Lead Software Engineer
Will Browar is an experienced web developer who began his digital journey in 1998. Back then, he created band websites and Flash components, laying the foundation for his career. Ten years later, he joined Dixon Schwabl, where he developed professional web presences for various clients and refined his craft.
Today, he works as a Front-End Development Lead for a global fleet management company, contributing his extensive expertise and guiding teams. In his free time, he passionately dedicates himself to developing plugins
Why are you using Craft CMS?
I had worked at an agency that did a lot of marketing sites using Drupal, Joomla, WordPress, and other PHP-based CMSs. We got to the point where clients were complaining about the authoring experience and the hoops they needed to jump through to manage image assets and content. We explored other CMS options and found that Craft CMS gave us a great balance between flexibility for content management and the ability to do whatever we wanted on the front-end.
When clients wanted more complicated functionality, we could use plugins or write our own custom modules to handle very specific requirements. That’s where I grew to appreciate the design decisions of the APIs and Control Panel. Now I focus on plugin development and try to go further to improve the client’s author experience.
What was your first Craft project?
We started using Craft CMS very early on in the Craft 2 days and to be honest I don’t remember which project it was that we started using Craft. I think it was either a national frozen custard chain or a cancer foundation in the Rochester, NY area.
What's your favorite project you've done with Craft CMS?
My favorite Craft CMS project was the work I got to do to rebuild Kodak.com. Being a Rochester, New York resident, someone who worked with Kodak film in a photo lab, and a photography geek for many years, it felt like an honor to work with their teams of designers and developers.

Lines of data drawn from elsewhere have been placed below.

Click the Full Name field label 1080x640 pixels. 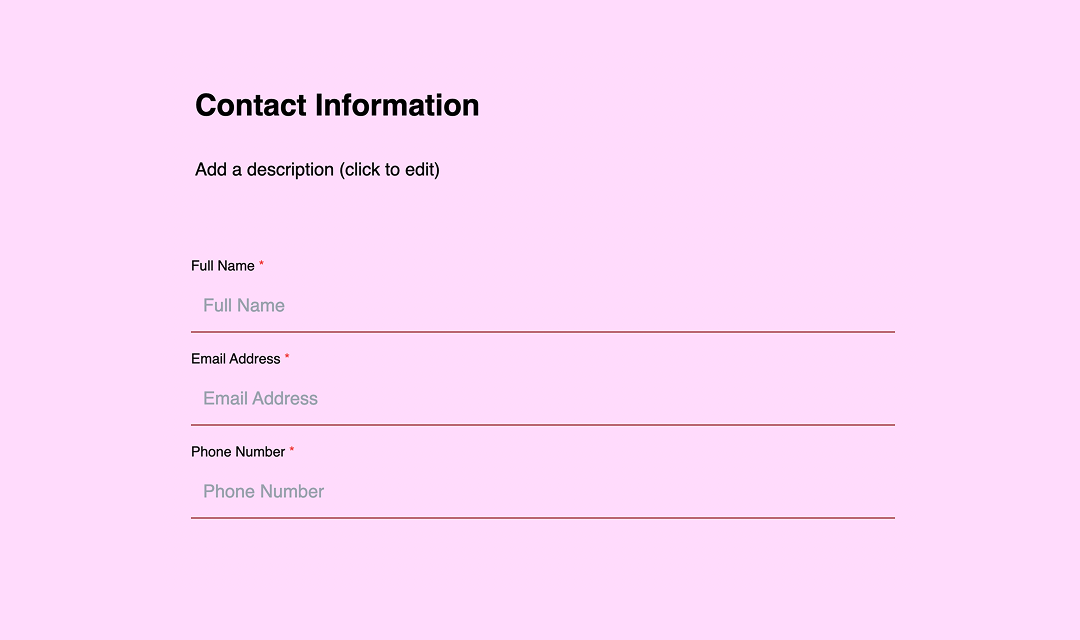point(223,266)
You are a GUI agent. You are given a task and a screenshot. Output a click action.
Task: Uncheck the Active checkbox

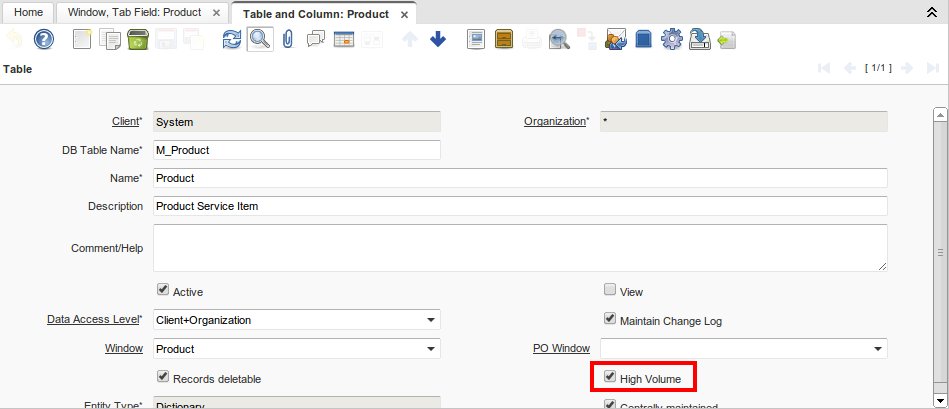(x=164, y=291)
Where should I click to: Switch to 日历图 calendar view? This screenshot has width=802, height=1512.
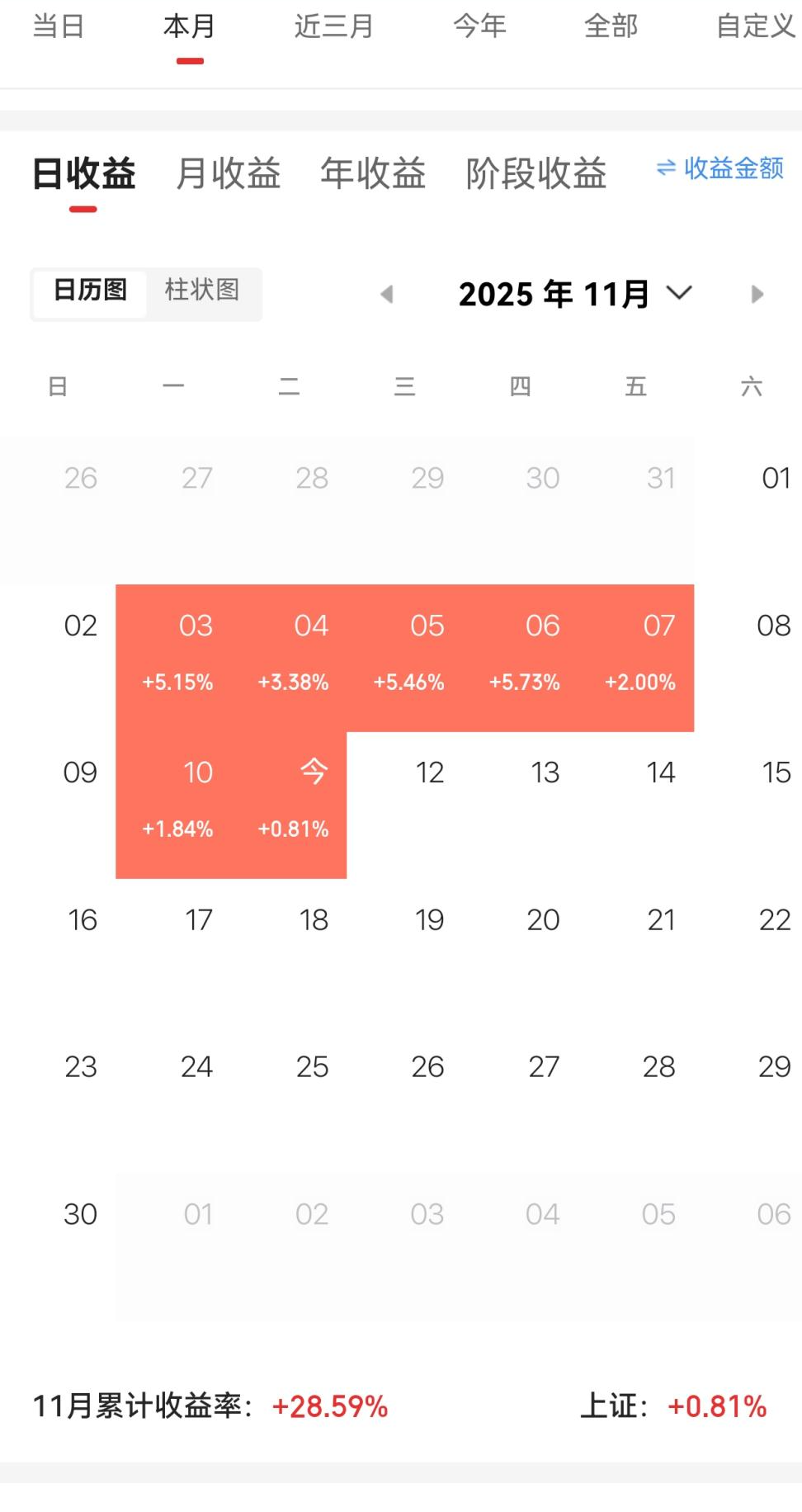[x=90, y=291]
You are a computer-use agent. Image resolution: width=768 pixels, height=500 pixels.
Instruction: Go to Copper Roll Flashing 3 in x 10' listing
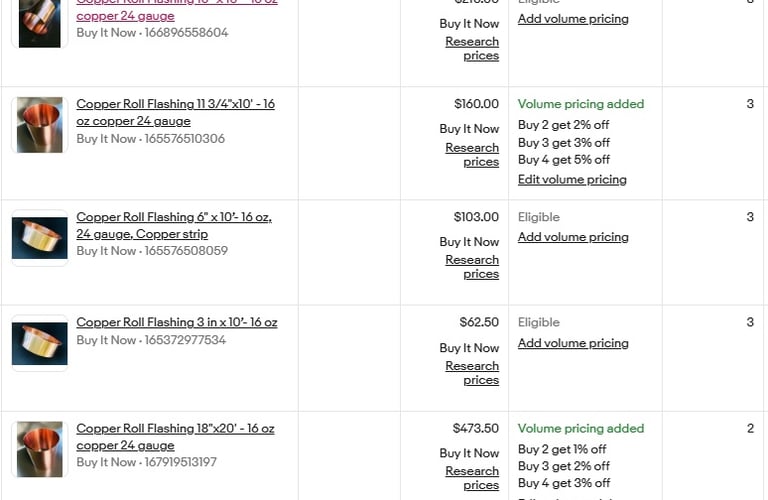[176, 322]
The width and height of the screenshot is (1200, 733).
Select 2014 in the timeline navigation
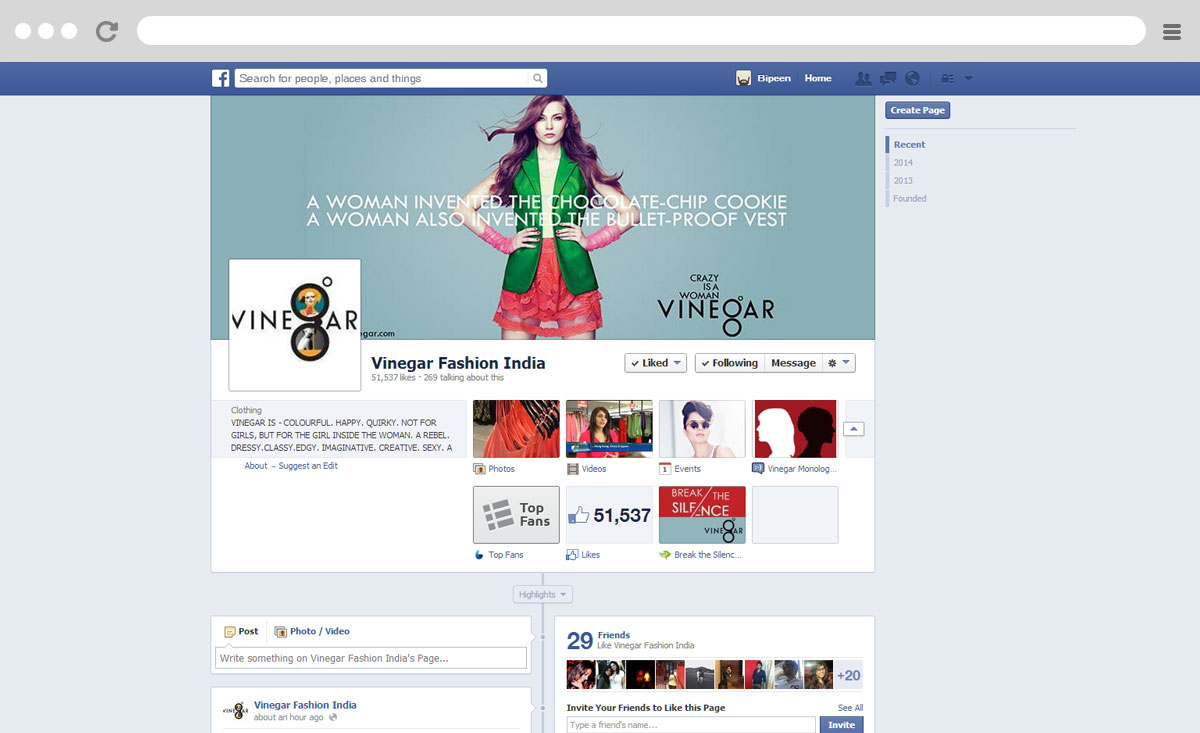click(x=903, y=162)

We launched the site as a Craft CMS + Vue.js-based SPA, and then we converted the front-end over to Nuxt to take advantage of its static rendering. It was a challenging project, but the people we worked with were great and I learned a ton in the process.
Do you have a favorite craft site that someone else has implemented?

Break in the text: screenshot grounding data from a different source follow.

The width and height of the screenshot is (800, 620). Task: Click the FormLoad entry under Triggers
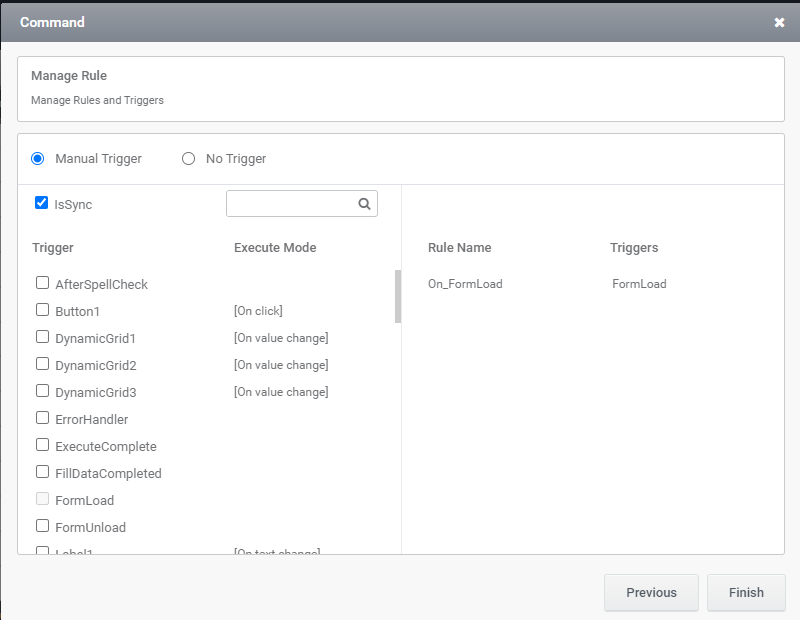639,284
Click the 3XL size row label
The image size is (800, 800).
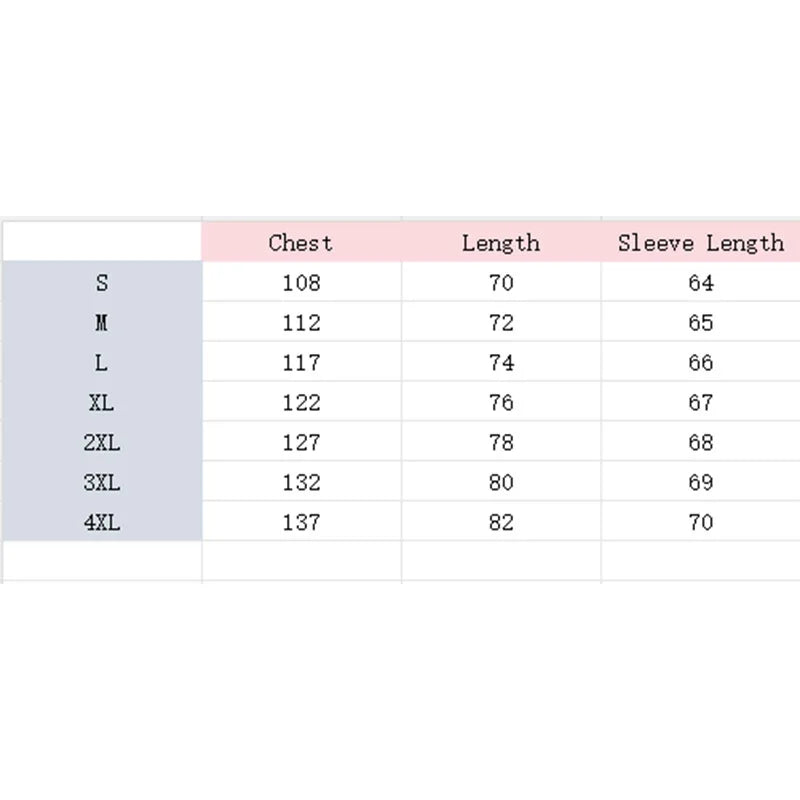pos(102,483)
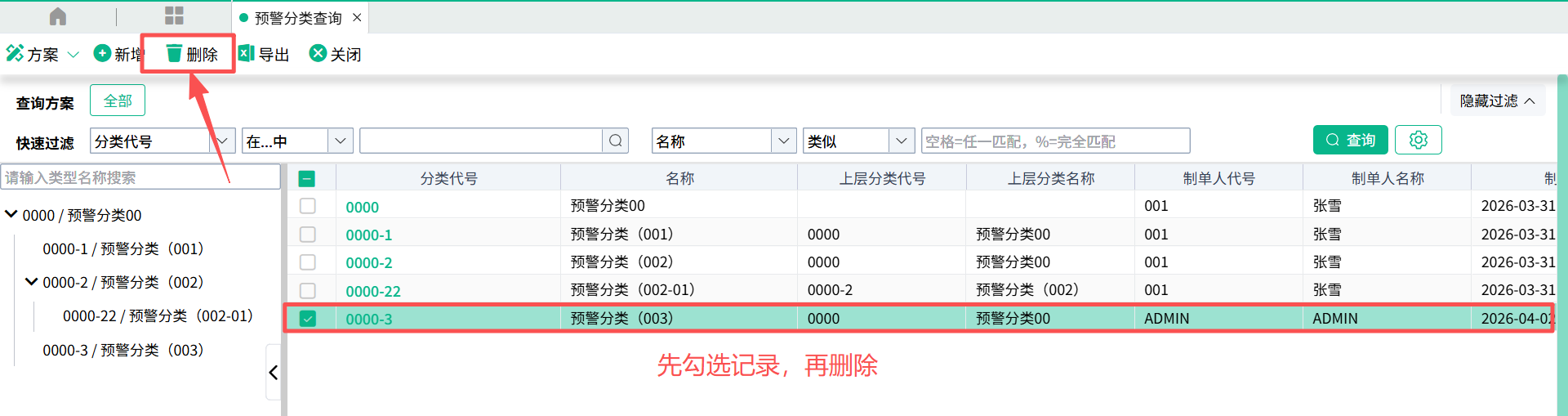Collapse the 0000-2 tree node
The image size is (1568, 416).
click(x=31, y=282)
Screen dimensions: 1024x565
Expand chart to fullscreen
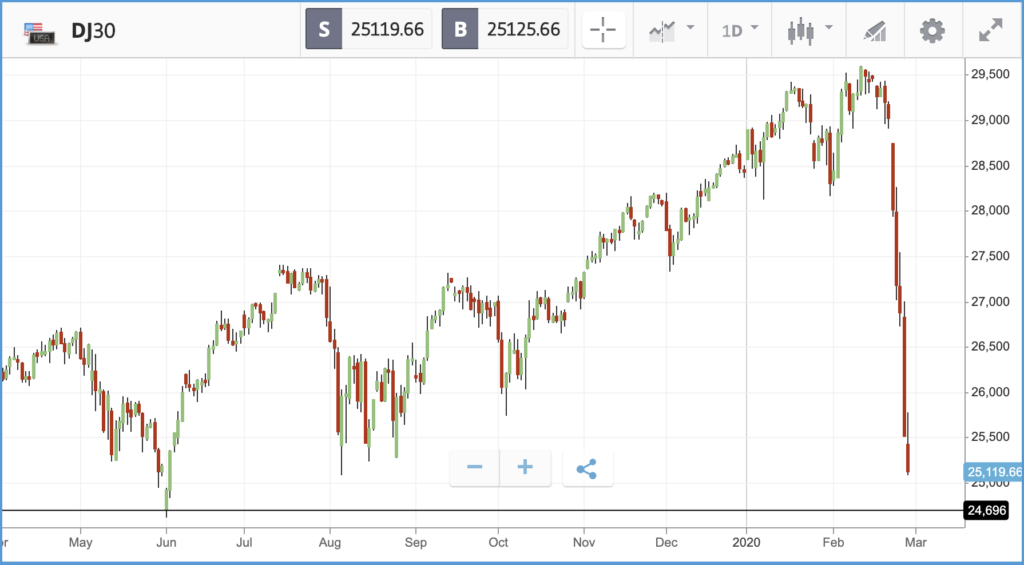[990, 30]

You see a lot of really great work come through the Craft CMS newsletters and on the Craft CMS Discord - both from a design and functionality standpoint.
One of my favorite sites going way back is the Field Notes site and store because I like their products and their overall design aesthetic.
What are the biggest benefits of Craft?
As a front-end developer first, I want the ability to design a site to look the way I want, then I want the ability to edit content without letting the tools I use change my design. The people behind Craft CMS and most plugins make sure you have the ability to separate data in the CMS from how you display it on the front-end of your site.
I think having flexibility all across the way you manage fields, code page templates, and work with content in plugins and modules is Craft CMS’s number one benefit.
What improvements to the CMS would you like to see?
I’d like to see a little more support for image formats outside of JPEG, PNG, and GIFs. As formats like JPEG-XL and AVIF have better compression and start to let us do more things with HDR and other image features, it would be great to see Craft CMS treat these file formats like images instead of generic asset files.
What are your favorite plugins?
Most of the sites I work on have these plugins installed by default:
My general strategy - in the CMS and on the front end - is to avoid dependencies and utilize the core system wherever possible. So when I pick plugins I try to imagine what I would do the day the plugin no longer works or is no longer available. So for SEOmatic, I could create a bunch of SEO fields, and for Blitz I could use Varnish or another caching strategy. But until then, these plugins save me time and support headaches.